Appointment with Ambassador Howard P. Jones

You have scheduled a brief meeting with Ambassador Jones at 12:30 p.m. on Wednesday1 just prior to his return to Djakarta. Jones has been our Ambassador to Indonesia for six and a half years. Not only is this an unusually long time, but also it spans a period during which U.S.-Indonesian relations have fluctuated from the all-time low, following our involvement in 1958 in an anti-Sukarno revolution, to the high of last summer when it looked as though we had Sukarno’s interest directed toward internal economic problems rather than foreign adventures.

In September, however, the Indonesians started their policy of “confrontation” against Malaysia, broke relations and suspended trade with Singapore. This has knocked the Indonesian stabilization program into a cocked hat; and we have temporarily given up our efforts to organize Free World assistance to the Indonesian economy. We are, however, continuing and even increasing our PL 480 sales of rice because of the food shortages which have recently developed. We are also continuing the civic action aspects of our military aid program.

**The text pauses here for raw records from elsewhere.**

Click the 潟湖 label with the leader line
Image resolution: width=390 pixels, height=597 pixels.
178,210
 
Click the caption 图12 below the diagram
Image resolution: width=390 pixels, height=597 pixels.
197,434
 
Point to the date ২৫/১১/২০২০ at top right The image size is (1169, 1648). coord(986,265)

Our present policy is to maintain as much contact as we can with the Indonesians and Sukarno in particular, while we try to damp down the incipient fighting between the Indonesians and the British which is developing on the North Borneo border. As part of this program, we have been alternately warning Sukarno of the dangers to his country of allowing hostilities to escalate, reminding him at the same time that any prospect for increased economic assistance from the Western World will depend upon his abandoning his policy of confrontation.

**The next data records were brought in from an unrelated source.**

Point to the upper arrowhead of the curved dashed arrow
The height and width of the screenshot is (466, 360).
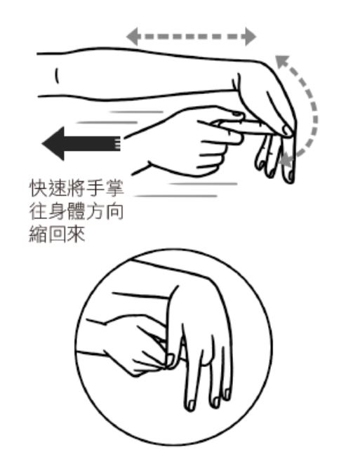coord(280,62)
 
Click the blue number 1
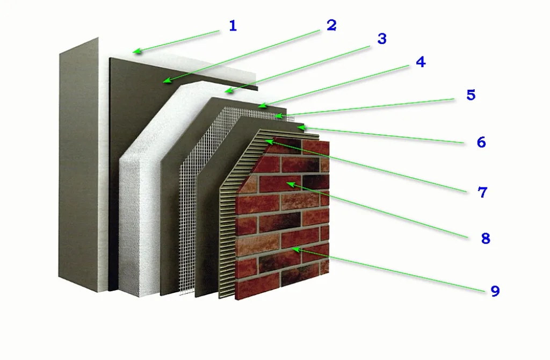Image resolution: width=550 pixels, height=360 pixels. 233,26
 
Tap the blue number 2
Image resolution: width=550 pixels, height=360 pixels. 331,25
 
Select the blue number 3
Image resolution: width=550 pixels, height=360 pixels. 382,39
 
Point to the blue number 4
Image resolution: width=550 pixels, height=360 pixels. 421,62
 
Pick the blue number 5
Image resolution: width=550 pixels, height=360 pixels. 471,95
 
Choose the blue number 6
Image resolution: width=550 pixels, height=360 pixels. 481,142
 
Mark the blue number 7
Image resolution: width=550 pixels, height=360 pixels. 483,192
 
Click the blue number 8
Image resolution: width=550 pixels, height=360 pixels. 486,238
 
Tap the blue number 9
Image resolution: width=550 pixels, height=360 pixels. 495,291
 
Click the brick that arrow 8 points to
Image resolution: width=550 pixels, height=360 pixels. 280,184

I attach a draft of a letter for you to give to Ambassador Jones, if it meets your approval.2

Ambassador Jones will probably ask for authorization to tell Sukarno orally that you are aware of President Kennedy’s hopes for a [Page 704] visit to Indonesia early in 1964, and that while you obviously cannot under present circumstance contemplate a trip to the Far East this year, you do have hopes for 1965—national and international politics permitting.

President Kennedy, at one of his last appointments, asked Ambassador Jones to stay on in Djakarta until next fall; but the Ambassador and the Department of State understand completely that you may wish to review this decision.

MV Forrestal 3
  1. Source: Johnson Library, National Security File, Aides Files, McGeorge Bundy, Correspondence with Ambassadors. Confidential.
  2. December 18; see Document 326.
  3. Harriman sent President Johnson a briefing memorandum for his discussion with Jones. Attached to it was a draft personal letter from Johnson to Sukarno assuring Indonesia that U.S. policies toward it would not change and encouraging settlement of Indonesia’s dispute with Malaysia. The draft was slightly revised and signed by Johnson on December 18 and carried back by Jones to Indonesia for delivery to Sukarno. (Department of State, Central Files, POL 32–1 INDON-MALAYSIA)
  4. Printed from a copy that bears this typed signature.